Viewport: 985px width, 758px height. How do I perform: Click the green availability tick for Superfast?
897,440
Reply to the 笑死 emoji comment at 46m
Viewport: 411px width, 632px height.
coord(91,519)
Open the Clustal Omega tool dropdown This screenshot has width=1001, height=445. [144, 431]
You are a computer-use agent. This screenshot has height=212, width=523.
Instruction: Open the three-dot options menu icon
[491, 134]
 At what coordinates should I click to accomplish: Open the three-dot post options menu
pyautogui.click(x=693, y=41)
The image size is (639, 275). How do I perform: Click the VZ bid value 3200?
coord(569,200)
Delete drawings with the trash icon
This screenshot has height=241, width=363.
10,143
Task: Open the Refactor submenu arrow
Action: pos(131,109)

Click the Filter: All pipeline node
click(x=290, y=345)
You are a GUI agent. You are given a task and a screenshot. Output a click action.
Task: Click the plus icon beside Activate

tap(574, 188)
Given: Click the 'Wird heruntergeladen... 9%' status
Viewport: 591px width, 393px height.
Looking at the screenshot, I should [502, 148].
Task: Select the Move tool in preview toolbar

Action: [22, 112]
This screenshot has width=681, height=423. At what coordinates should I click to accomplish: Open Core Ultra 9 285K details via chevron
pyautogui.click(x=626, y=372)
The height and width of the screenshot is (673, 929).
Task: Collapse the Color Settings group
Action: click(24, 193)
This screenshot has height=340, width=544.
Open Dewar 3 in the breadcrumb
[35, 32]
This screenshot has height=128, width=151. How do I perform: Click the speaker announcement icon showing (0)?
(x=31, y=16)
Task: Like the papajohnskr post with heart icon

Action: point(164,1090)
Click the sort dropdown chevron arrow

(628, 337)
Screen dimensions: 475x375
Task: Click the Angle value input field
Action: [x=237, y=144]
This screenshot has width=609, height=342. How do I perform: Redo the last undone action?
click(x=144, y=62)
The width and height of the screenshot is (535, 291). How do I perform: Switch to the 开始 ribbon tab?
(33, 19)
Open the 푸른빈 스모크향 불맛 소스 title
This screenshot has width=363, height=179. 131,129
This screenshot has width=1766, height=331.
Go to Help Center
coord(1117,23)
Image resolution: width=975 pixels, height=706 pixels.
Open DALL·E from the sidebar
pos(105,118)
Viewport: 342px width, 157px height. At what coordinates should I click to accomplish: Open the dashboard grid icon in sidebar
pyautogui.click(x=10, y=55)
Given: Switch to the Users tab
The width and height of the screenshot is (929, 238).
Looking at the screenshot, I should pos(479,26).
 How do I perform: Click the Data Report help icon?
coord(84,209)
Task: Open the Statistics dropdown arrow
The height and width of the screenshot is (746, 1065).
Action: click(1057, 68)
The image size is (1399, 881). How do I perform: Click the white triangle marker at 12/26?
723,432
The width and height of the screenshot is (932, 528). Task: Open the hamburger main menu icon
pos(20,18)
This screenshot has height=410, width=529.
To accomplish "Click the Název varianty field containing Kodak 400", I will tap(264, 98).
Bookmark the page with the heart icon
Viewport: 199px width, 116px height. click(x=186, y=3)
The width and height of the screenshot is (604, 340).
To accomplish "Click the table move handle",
—————
◆ **Task prompt**:
Reproduce all of the data above word for word, keeping every line in its original order.

◆ **Result of this exercise**:
Viewport: 985px width, 758px height. How do I perform: Click the green availability tick for Superfast?
897,440
Reply to the 笑死 emoji comment at 46m
Viewport: 411px width, 632px height.
coord(91,519)
Open the Clustal Omega tool dropdown This screenshot has width=1001, height=445. [144, 431]
You are a computer-use agent. This screenshot has height=212, width=523.
Instruction: Open the three-dot options menu icon
[491, 134]
 At what coordinates should I click to accomplish: Open the three-dot post options menu
pyautogui.click(x=693, y=41)
The image size is (639, 275). How do I perform: Click the VZ bid value 3200?
coord(569,200)
Delete drawings with the trash icon
This screenshot has height=241, width=363.
10,143
Task: Open the Refactor submenu arrow
Action: pos(131,109)

Click the Filter: All pipeline node
click(x=290, y=345)
You are a GUI agent. You are given a task and a screenshot. Output a click action.
Task: Click the plus icon beside Activate

tap(574, 188)
Given: Click the 'Wird heruntergeladen... 9%' status
Viewport: 591px width, 393px height.
Looking at the screenshot, I should [502, 148].
Task: Select the Move tool in preview toolbar

Action: [22, 112]
This screenshot has width=681, height=423. At what coordinates should I click to accomplish: Open Core Ultra 9 285K details via chevron
pyautogui.click(x=626, y=372)
The height and width of the screenshot is (673, 929).
Task: Collapse the Color Settings group
Action: click(24, 193)
This screenshot has height=340, width=544.
Open Dewar 3 in the breadcrumb
[35, 32]
This screenshot has height=128, width=151. How do I perform: Click the speaker announcement icon showing (0)?
(x=31, y=16)
Task: Like the papajohnskr post with heart icon

Action: point(164,1090)
Click the sort dropdown chevron arrow

(628, 337)
Screen dimensions: 475x375
Task: Click the Angle value input field
Action: [x=237, y=144]
This screenshot has width=609, height=342. How do I perform: Redo the last undone action?
click(x=144, y=62)
The width and height of the screenshot is (535, 291). How do I perform: Switch to the 开始 ribbon tab?
(33, 19)
Open the 푸른빈 스모크향 불맛 소스 title
This screenshot has width=363, height=179. 131,129
This screenshot has width=1766, height=331.
Go to Help Center
coord(1117,23)
Image resolution: width=975 pixels, height=706 pixels.
Open DALL·E from the sidebar
pos(105,118)
Viewport: 342px width, 157px height. At what coordinates should I click to accomplish: Open the dashboard grid icon in sidebar
pyautogui.click(x=10, y=55)
Given: Switch to the Users tab
The width and height of the screenshot is (929, 238).
Looking at the screenshot, I should pos(479,26).
 How do I perform: Click the Data Report help icon?
coord(84,209)
Task: Open the Statistics dropdown arrow
The height and width of the screenshot is (746, 1065).
Action: click(1057, 68)
The image size is (1399, 881). How do I perform: Click the white triangle marker at 12/26?
723,432
The width and height of the screenshot is (932, 528). Task: Open the hamburger main menu icon
pos(20,18)
This screenshot has height=410, width=529.
To accomplish "Click the Název varianty field containing Kodak 400", I will tap(264, 98).
Bookmark the page with the heart icon
Viewport: 199px width, 116px height. click(x=186, y=3)
The width and height of the screenshot is (604, 340).
To accomplish "Click the table move handle",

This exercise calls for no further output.